• What the task asks: Copy out every line in the records below that contains the word "Toggle". Case counts.

------ Excerpted data

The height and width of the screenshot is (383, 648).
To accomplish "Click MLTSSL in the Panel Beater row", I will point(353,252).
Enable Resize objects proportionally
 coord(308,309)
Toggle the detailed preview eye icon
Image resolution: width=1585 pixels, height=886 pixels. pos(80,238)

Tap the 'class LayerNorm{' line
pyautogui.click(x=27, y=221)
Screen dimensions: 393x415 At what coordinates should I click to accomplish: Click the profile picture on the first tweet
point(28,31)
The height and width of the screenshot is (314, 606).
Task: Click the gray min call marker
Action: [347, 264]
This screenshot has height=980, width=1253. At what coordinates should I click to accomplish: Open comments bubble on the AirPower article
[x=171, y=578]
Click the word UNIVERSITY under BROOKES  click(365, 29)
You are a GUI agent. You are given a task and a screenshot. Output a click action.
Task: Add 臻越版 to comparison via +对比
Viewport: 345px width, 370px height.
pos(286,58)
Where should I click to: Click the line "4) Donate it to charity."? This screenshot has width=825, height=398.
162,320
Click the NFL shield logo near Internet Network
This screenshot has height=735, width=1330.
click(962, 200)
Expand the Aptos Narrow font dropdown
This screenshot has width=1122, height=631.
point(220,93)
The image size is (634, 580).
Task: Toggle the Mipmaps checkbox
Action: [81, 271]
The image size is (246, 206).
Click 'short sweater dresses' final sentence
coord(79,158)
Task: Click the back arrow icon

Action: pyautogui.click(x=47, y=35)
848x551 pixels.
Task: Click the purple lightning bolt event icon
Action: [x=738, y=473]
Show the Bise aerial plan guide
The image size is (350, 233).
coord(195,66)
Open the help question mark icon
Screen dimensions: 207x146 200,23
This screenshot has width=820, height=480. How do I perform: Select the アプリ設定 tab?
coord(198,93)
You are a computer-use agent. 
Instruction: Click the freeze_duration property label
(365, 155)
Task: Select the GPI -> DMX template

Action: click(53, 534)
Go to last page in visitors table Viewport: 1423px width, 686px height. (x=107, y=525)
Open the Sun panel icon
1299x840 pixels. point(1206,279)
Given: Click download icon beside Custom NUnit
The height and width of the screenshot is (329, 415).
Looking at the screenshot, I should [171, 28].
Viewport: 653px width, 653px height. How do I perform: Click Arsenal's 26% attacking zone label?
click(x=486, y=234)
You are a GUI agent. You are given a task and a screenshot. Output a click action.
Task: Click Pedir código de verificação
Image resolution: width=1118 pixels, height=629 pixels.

------------

• Solution for this exercise:
Toggle the detailed preview eye icon
Task: Toggle the Mipmaps checkbox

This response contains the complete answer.